- [Try it]: All lines from the one that contains "Image resolution: width=1440" through the close of the entries below are to be repeated exactly, without any pictures.

- [Material to process]:
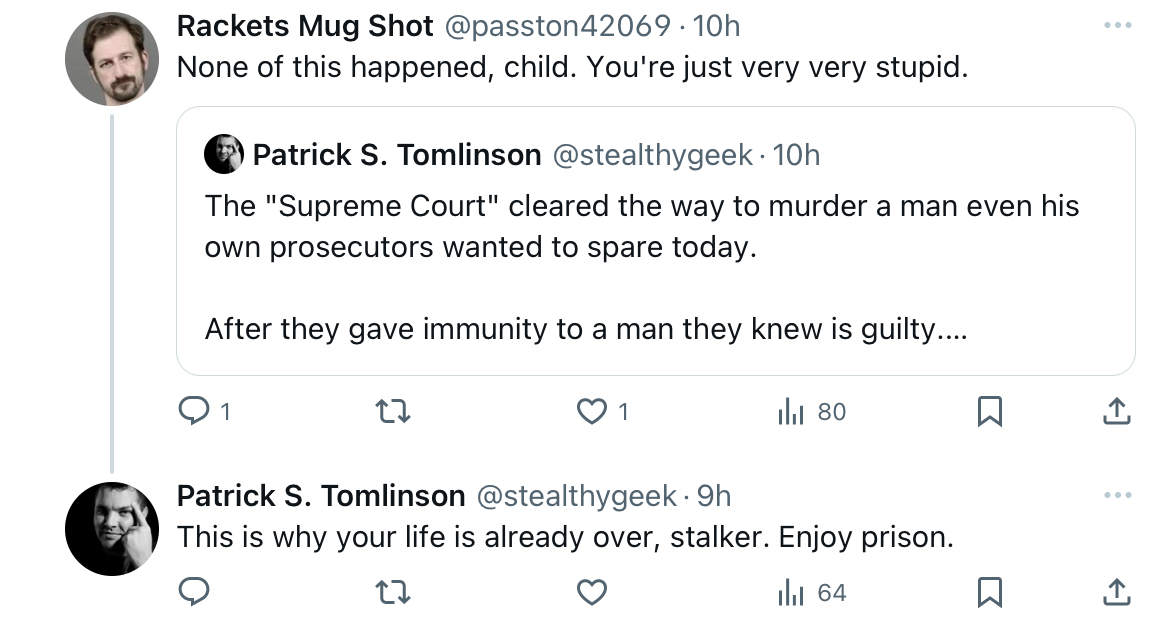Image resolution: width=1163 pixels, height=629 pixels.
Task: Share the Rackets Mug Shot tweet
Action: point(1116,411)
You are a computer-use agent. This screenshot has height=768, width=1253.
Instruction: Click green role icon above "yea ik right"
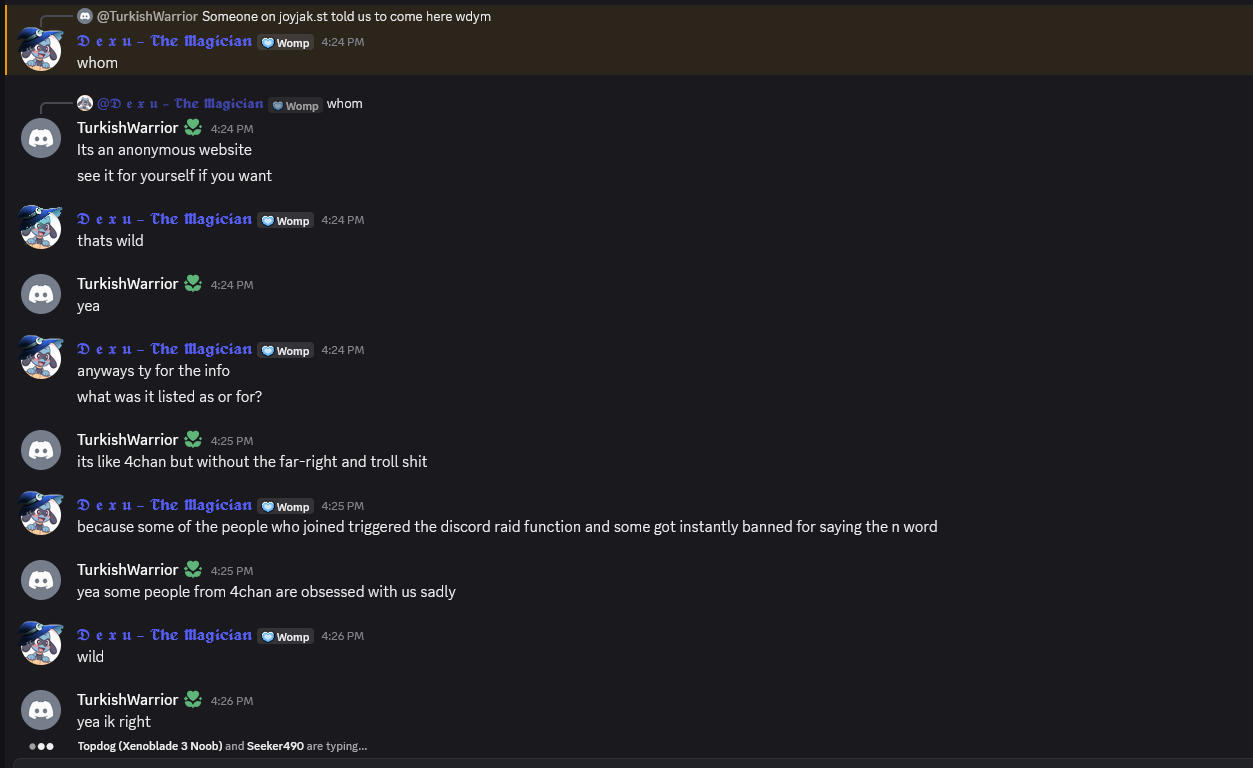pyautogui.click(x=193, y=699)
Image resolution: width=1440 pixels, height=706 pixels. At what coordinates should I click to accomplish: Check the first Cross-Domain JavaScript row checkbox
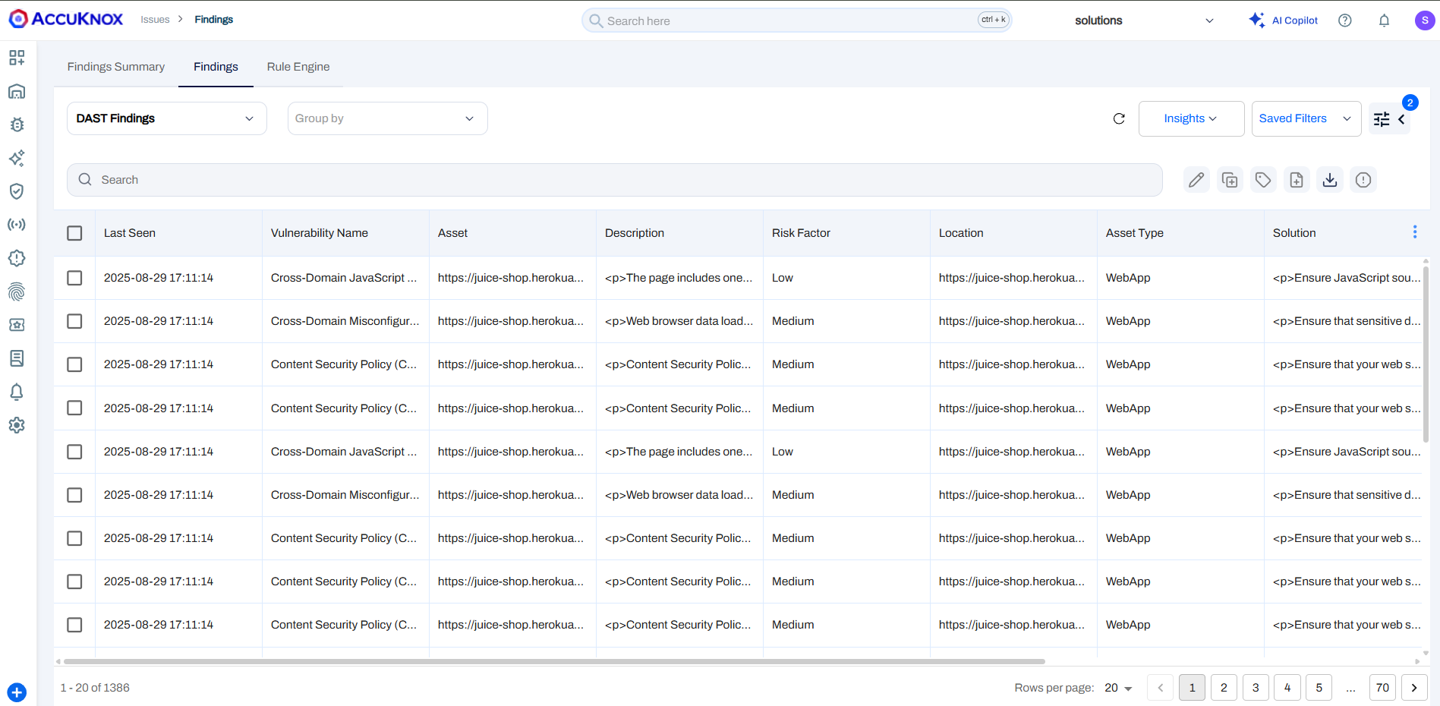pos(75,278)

- [Completed exercise]:
Image resolution: width=1440 pixels, height=706 pixels. At what coordinates should I click to accomplish: Check the first Cross-Domain JavaScript row checkbox
pos(75,278)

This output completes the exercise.